Franz Xavier Wernz

Franz Xavier Wernz SJ (December 4, 1842 – August 19, 1914) was the twenty-fifth Superior General of the Society of Jesus (the Jesuit order). He was born in Rottweil, Württemberg (afterwards part of Germany).
Wernz was the first of the eight children of parents with deep faith and piety. From an early age he had expressed his desire to be a Jesuit, perhaps influenced by the fact that his parish church in Rottweil had been a Jesuit church before the suppression and still retained many reminders of the Society. The paintings of many Jesuit saints and the fact that the yearly parish mission was given by Jesuits had probably helped him to make the decision. He entered the society on December 5, 1857, made his novitiate at Gorheim near Sigmaringen, and took his first Vows on December 8, 1859. From 1864-1868 and from 1872-1873 he was educator and teacher at Stella Matutina (Jesuit School) in Feldkirch, Austria. He studied theology and philosophy at the Maria Laach and Aachen abbeys.
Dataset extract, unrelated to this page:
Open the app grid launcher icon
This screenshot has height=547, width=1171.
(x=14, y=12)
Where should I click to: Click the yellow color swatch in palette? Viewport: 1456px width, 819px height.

When the Kulturkampf of Chancellor Bismarck expelled the Jesuits from Germany, the exiled scholastics, after a short stay at Stella Matutina, found refuge in a Jesuit college, Ditton Hall in Lancashire in England and, finally, in 1881 moved to St Beuno's in Wales. After a year of private study he became Professor of Canon Law at Ditton Hall and later at St Beuno's. Between 1882 and 1906 he taught canon law at the Gregorian University, the last two years spent there he also served as its rector.